不動産の場所や持ち主の名前などの情報は、登記簿に記録されており、登記簿は法務局で取得できます。
不動産を持つ方が亡くなった場合、その不動産の所有権は相続人に移ります。
相続人がその不動産の新しい持ち主として登記簿に名前を記入するためには、法務局に「所有権移転登記」の申請が必要です。
もし、相続登記(所有権移転登記)をおこなわなければ、登記簿上の持ち主の名前は故人のままのため、売却の際に相続人が持ち主として証明するのが難しくなります。
相続登記の重要性
相続人が相続登記をおこなわないまま亡くなるなど、数次的に相続が発生すると、相続人が増えていくため手続きが大変になります。
このような状況が続いた結果「所有者不明の土地」となることも多いです。
所有者不明の土地は、売買や担保としての利用など、不動産を活用する際に大きな障害となります。
通常、不動産の取引や融資の担保にするには、名義人の同意が必要です。
所有者が不明であると、これらの活用ができなくなり、土地が放置される悪循環に陥ります。
さらに、管理されていない土地は周囲の環境や治安に悪影響を及ぼし、地域住民に不安を与えることになります。
これらの問題を防ぐためには、不動産を相続したら速やかに相続登記をおこなうことが大切です。
相続登記の義務化について
以前は相続登記が任意であったため、申請の期限や罰則が設けられていませんでした。
登記申請にはお金がかかるうえに手間もかかるため「法的に義務付けられていないから、登記しなくても問題ないだろう」と考える方が多かったのです。

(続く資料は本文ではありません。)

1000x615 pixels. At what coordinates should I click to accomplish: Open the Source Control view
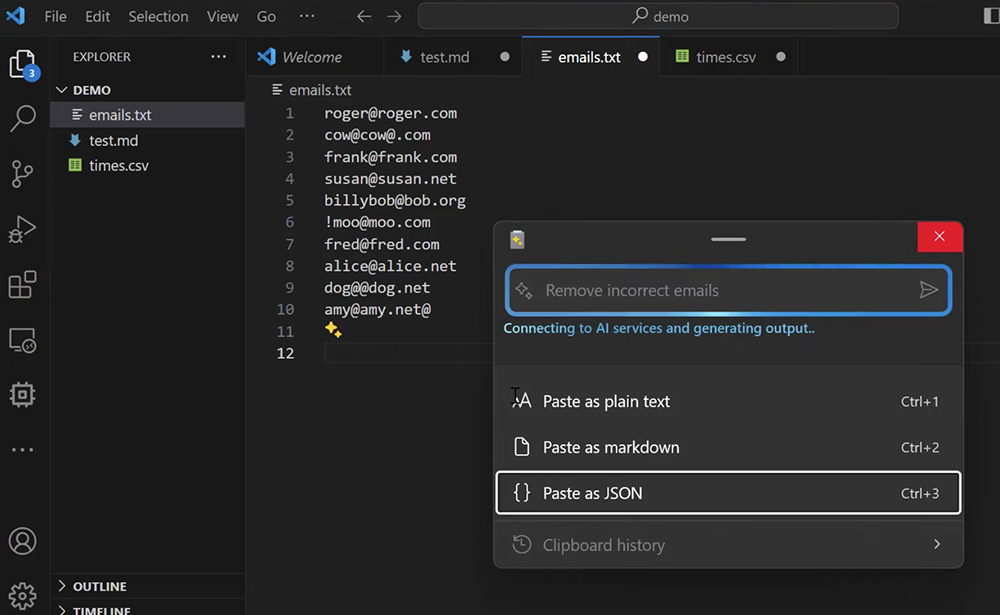[22, 174]
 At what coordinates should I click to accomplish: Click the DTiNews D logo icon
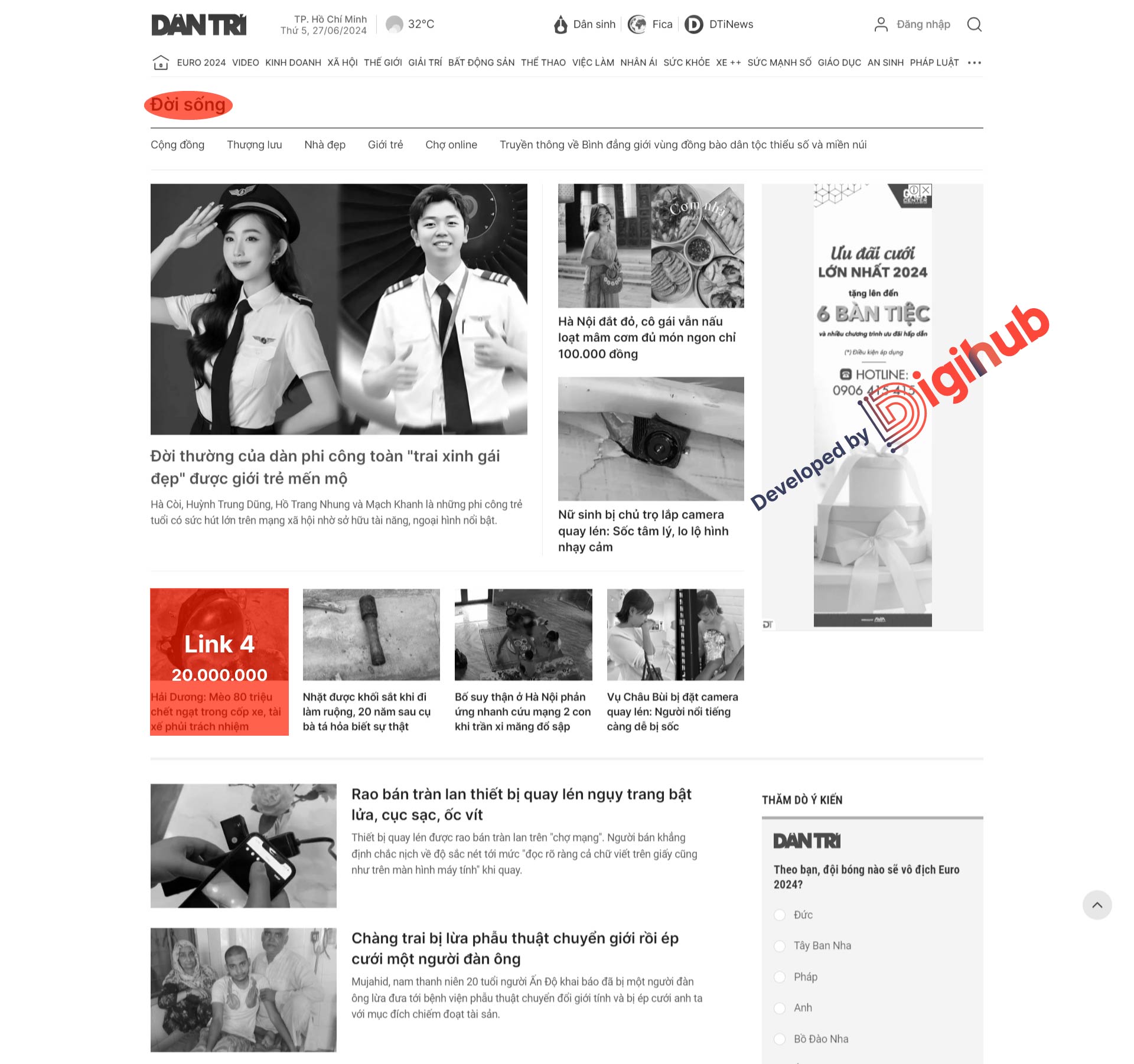tap(692, 24)
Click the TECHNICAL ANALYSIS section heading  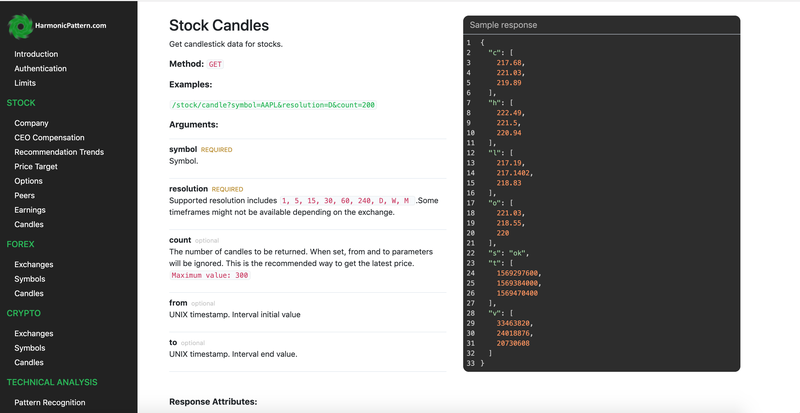coord(52,382)
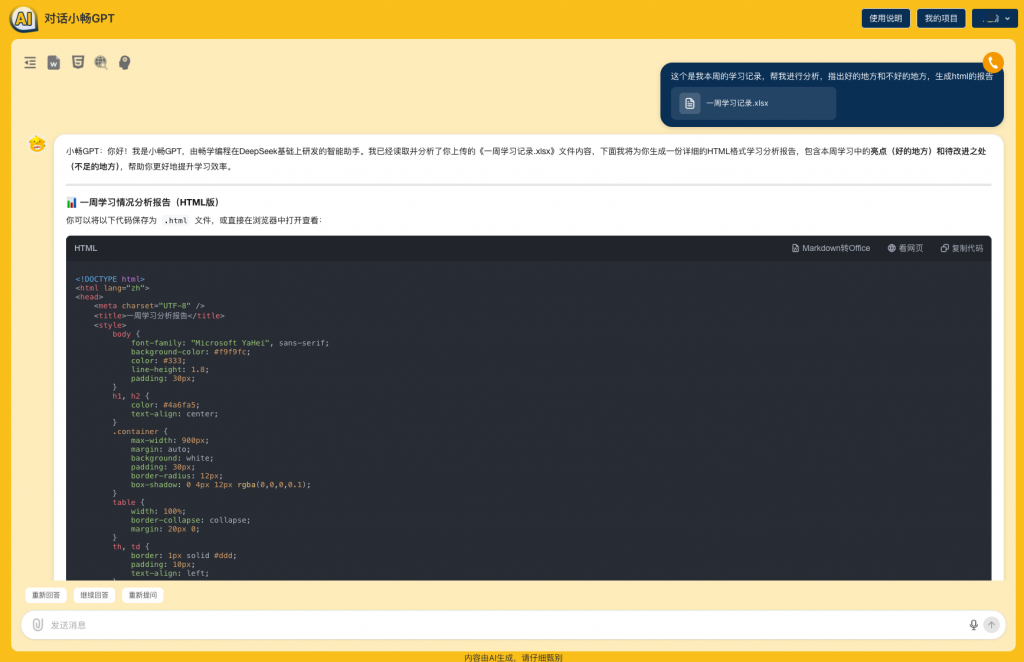Click the Word document icon in toolbar
1024x662 pixels.
pos(54,62)
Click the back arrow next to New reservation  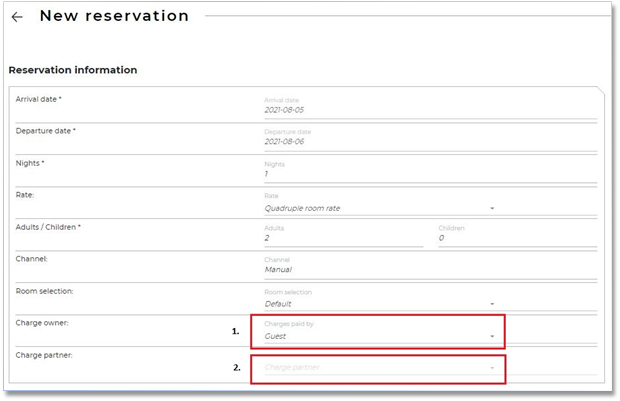click(17, 17)
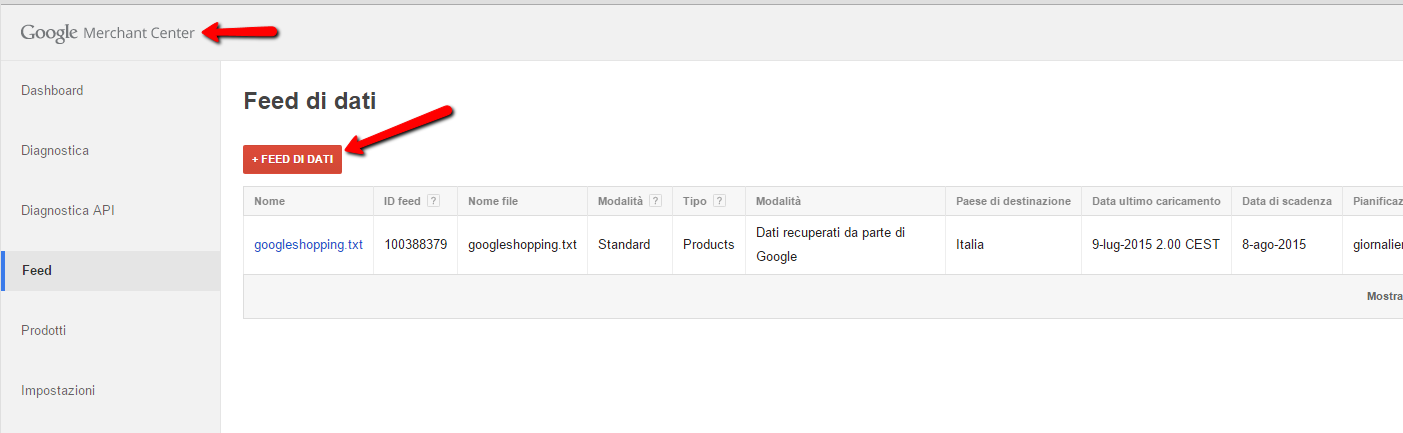The width and height of the screenshot is (1403, 433).
Task: Open the googleshopping.txt feed link
Action: [308, 244]
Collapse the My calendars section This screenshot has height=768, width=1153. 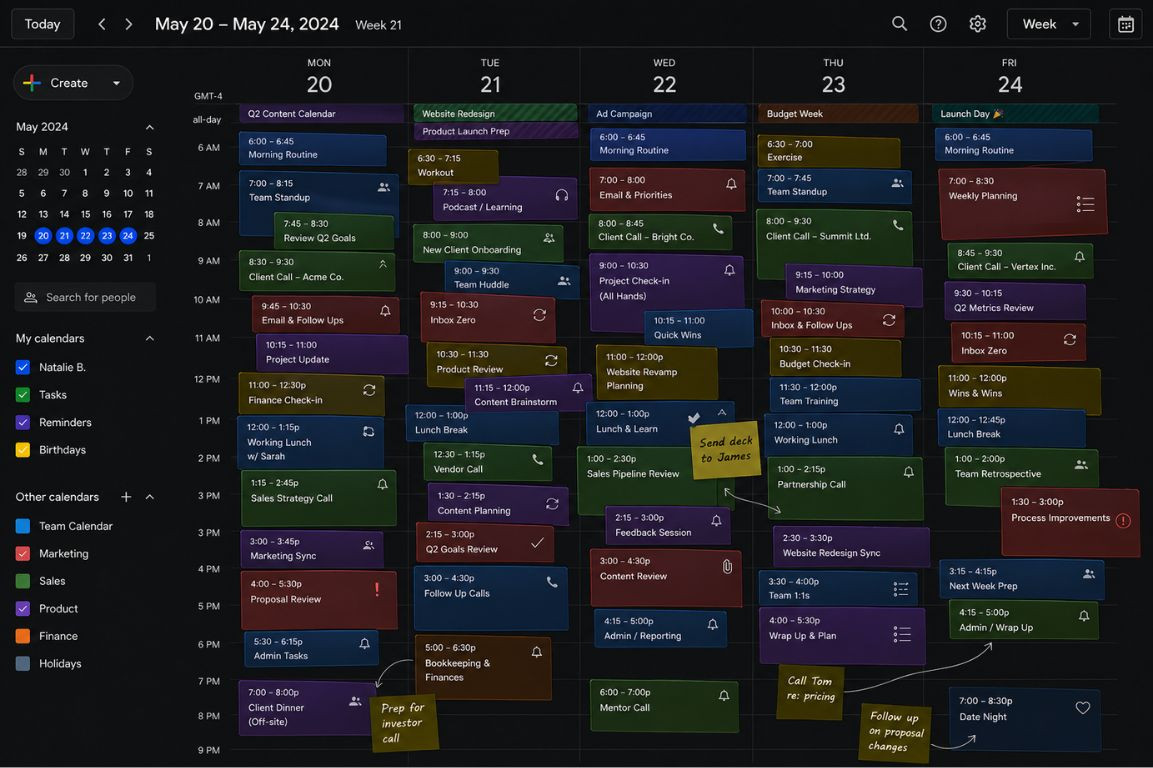pos(150,339)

これが原因で、所有者不明の土地が増え、社会的な問題となっていました。
この問題に対処するため、政府は2024年から相続登記を義務化することにしました。
不動産の相続人は、相続発生から3年以内に登記をおこなわなければなりません。
期限内に登記をしなかった場合、10万円以下の罰金が課される可能性があります。
この新しいルールは、法律が施行される前に相続した不動産にも適用されます。
そのため、すでに相続している不動産がある方はとくに注意が必要です。
まだ相続登記をしていない場合は、早めに手続きをおこなうことをおすすめします。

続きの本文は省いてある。